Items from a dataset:
= = = =

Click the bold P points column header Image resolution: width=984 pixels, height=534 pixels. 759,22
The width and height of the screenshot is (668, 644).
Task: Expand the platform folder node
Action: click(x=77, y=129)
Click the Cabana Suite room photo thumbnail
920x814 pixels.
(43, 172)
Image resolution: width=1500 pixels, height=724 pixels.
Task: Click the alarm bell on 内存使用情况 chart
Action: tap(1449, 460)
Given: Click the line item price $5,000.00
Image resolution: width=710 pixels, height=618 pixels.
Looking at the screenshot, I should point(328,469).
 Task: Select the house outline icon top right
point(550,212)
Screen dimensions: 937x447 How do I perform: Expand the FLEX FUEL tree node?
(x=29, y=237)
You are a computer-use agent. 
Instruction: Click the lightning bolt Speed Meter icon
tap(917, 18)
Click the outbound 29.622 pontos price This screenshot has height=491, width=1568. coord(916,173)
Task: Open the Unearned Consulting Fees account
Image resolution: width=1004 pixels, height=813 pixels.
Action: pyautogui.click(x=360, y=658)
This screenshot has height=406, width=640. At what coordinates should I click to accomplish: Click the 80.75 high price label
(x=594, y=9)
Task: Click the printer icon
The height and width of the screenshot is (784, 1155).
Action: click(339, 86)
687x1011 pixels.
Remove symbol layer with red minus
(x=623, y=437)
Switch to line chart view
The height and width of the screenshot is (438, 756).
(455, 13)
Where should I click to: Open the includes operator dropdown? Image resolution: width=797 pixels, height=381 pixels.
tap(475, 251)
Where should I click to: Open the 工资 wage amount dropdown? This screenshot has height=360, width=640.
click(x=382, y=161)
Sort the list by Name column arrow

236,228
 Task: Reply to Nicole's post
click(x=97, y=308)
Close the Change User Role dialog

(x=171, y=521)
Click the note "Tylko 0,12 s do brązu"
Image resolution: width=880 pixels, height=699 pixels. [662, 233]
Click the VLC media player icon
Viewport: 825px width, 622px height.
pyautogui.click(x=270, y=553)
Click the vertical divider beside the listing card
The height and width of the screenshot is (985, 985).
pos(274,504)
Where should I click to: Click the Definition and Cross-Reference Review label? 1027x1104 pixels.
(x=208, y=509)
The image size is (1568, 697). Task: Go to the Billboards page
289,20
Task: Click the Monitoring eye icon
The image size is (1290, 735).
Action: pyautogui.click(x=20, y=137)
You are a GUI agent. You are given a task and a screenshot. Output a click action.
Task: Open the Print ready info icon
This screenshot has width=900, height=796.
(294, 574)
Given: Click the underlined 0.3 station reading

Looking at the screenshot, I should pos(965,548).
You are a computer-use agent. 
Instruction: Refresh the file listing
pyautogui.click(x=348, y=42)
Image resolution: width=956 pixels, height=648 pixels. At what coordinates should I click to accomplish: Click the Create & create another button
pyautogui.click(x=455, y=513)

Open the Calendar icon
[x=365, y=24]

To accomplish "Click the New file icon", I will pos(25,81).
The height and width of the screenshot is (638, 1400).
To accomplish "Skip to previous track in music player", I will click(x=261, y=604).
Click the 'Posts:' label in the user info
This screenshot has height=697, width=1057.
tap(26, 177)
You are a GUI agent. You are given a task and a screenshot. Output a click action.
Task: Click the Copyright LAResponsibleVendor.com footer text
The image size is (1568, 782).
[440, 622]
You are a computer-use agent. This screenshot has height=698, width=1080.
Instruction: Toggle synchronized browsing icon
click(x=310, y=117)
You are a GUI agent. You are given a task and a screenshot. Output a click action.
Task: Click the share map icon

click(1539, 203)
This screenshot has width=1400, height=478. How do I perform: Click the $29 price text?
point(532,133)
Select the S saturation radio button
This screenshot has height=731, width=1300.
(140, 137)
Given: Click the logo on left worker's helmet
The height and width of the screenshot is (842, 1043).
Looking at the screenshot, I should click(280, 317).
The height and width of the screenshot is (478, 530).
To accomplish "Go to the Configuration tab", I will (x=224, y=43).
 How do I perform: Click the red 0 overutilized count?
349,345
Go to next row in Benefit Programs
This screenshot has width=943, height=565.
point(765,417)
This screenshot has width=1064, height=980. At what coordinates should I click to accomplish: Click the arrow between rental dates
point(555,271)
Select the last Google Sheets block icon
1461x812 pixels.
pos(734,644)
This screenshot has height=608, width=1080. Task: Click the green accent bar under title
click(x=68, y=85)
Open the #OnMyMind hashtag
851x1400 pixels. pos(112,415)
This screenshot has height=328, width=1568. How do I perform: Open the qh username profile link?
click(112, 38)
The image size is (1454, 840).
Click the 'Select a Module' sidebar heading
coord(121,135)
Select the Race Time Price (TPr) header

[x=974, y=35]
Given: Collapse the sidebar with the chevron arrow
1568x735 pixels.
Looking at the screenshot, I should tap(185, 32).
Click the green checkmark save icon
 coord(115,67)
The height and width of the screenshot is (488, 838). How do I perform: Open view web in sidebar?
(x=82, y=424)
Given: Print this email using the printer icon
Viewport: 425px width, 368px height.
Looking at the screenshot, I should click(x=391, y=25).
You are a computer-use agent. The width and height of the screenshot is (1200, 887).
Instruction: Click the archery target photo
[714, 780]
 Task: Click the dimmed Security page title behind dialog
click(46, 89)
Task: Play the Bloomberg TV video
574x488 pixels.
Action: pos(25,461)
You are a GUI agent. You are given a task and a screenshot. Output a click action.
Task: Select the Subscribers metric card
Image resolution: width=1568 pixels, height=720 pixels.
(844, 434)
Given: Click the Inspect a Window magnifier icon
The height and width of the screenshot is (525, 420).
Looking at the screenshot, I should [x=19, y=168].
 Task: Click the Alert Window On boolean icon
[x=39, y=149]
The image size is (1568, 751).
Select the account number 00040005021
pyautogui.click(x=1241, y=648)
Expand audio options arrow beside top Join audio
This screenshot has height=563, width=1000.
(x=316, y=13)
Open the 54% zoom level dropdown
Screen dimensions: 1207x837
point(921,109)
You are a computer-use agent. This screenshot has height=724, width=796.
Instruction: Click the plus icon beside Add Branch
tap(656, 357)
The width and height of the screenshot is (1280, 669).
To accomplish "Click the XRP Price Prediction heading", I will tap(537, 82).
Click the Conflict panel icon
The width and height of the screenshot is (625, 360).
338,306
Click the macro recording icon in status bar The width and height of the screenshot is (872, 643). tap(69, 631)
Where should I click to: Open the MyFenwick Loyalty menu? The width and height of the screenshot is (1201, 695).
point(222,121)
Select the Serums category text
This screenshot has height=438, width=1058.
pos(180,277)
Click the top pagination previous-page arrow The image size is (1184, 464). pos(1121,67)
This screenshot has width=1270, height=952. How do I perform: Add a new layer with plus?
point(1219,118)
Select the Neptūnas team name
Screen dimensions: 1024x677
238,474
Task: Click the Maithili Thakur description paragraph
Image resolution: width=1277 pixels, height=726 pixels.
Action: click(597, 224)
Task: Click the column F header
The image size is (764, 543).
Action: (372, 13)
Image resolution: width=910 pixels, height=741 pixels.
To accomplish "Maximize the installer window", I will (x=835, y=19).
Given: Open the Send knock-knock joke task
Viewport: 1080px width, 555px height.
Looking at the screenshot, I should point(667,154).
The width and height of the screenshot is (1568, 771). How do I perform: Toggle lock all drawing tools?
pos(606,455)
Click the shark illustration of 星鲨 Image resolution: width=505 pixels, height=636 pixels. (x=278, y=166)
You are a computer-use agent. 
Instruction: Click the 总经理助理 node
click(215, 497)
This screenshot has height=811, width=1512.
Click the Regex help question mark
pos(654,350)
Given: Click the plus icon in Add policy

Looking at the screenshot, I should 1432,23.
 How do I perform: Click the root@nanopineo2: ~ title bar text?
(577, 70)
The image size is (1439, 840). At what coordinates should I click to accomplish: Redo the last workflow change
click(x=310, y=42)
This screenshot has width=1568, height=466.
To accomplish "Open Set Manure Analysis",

= = = =

Reproduce exactly the section above that begins at the line containing "920x814 pixels." and ends at the line containing "Task: Open the Unearned", leaving out all other lines.

▶ _Solution_:
920x814 pixels.
(43, 172)
Image resolution: width=1500 pixels, height=724 pixels.
Task: Click the alarm bell on 内存使用情况 chart
Action: tap(1449, 460)
Given: Click the line item price $5,000.00
Image resolution: width=710 pixels, height=618 pixels.
Looking at the screenshot, I should point(328,469).
 Task: Select the house outline icon top right
point(550,212)
Screen dimensions: 937x447 How do I perform: Expand the FLEX FUEL tree node?
(x=29, y=237)
You are a computer-use agent. 
Instruction: Click the lightning bolt Speed Meter icon
tap(917, 18)
Click the outbound 29.622 pontos price This screenshot has height=491, width=1568. coord(916,173)
Task: Open the Unearned Consulting Fees account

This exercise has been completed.